Dividend distribution is an effective control mechanism preventing executives from treating cash flow as their own. It's not black and white as you portray it to be.
 
@unitedwestand000000 Aristocrat companies will literally fire everyone or takeout a massive amount of debt before they fail to increase their dividend. Much less cut the dividend. If anyone actually lowered their dividend it’s signaling legitimate decline and closure
 
@felipe1 And yet Jeff Gardner is still putting around. Currently as CEO of CalAmp after a brief stay at Brinks which came after getting fired from Windstream after putting that company on the path to bankruptcy by refusing to perform capital investment in the name of keeping the dividend.
 
@resjudicata That shows poor management practices, then again aristocracy was not known for its long term wisdom.

Firing too many people and taking on massive amounts of debt is what private equity locusts do, and they depart leaving husks of formerly effective companies.
 
@unitedwestand000000 Stock prices are forward looking, and reflect not just existing revenues, but expected ones. And when that expected growth doesn't materialize, stock prices come crashing down to earth.

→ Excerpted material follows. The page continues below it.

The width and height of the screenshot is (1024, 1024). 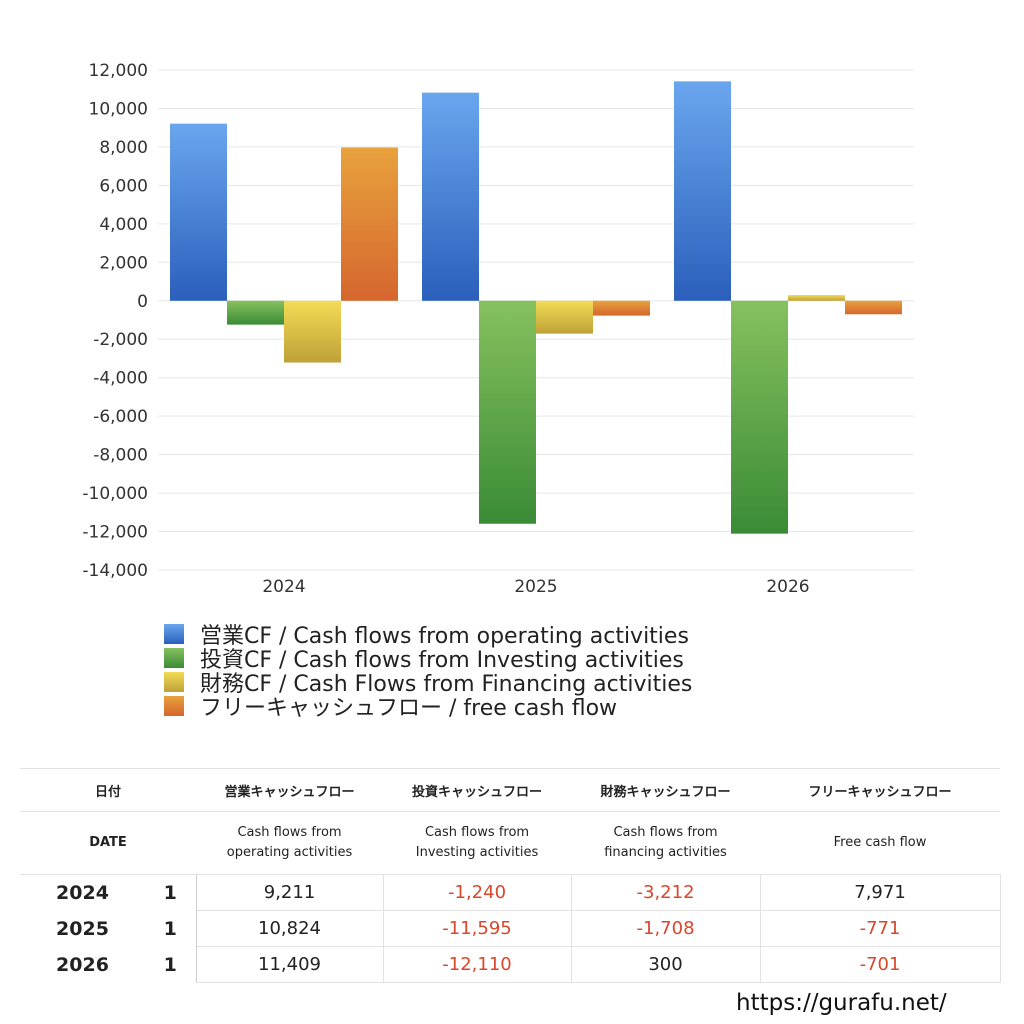 What do you see at coordinates (409, 708) in the screenshot?
I see `legend-label-free: フリーキャッシュフロー / free cash flow` at bounding box center [409, 708].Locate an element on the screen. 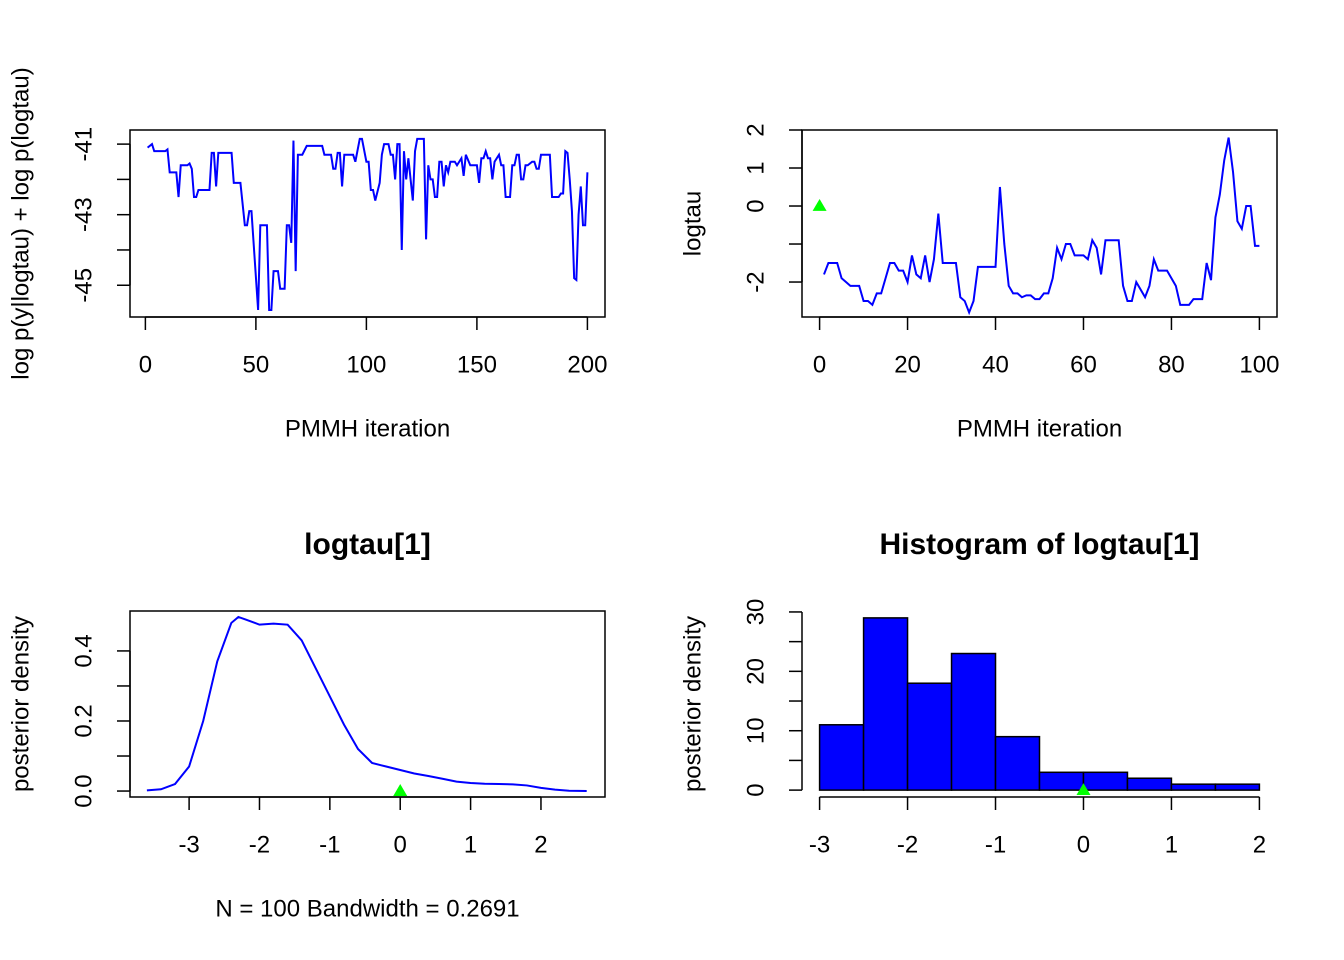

When interest rates are low, the market applies a very low discount rate to expected future cash flows. Ben Felix - ironically the person best known on this Reddit forum for proclaiming the irrelevance of dividends - has a video talking about large cap growth stocks, and how the expected uncertainty of future profits drives up stock prices thanks to the concave nature of the returns curve and because of something called Jensen's inequality.

When interest rates remain high, those expectations of outsized returns vanish. Dividend paying stocks on the other hand, are like the line from Jerry Maguire - "show me the money". These are stocks that are down to earth, and will perform as equities should in a normal interest rate environment.

History is a good guide here. Look at the performance of dividend paying stocks during the stagflationary crisis of the seventies and during the dot com bust of the 2000s.

Personally, I invest based on the Gordon equation (another equation that Ben Felix talks about). No dividends? Then your company is worth zero.
 
@unitedwestand000000
if a company stops making profit or profit decreases the dividend will 100% be adjusted

Not at all 100% - dividends are paid out of cash flow, not profit.

Paper gains representing years of growth can be erased but the dividends are in your pocket already.

Dividends are extremely efficient in the sense that smaller investors are better able to allocate small amounts of capital, as opposed to large corporations who need billions to move the needle. Large companies in aggregate may be forced to match the GDP growth rate rate, but that is not the case for individuals.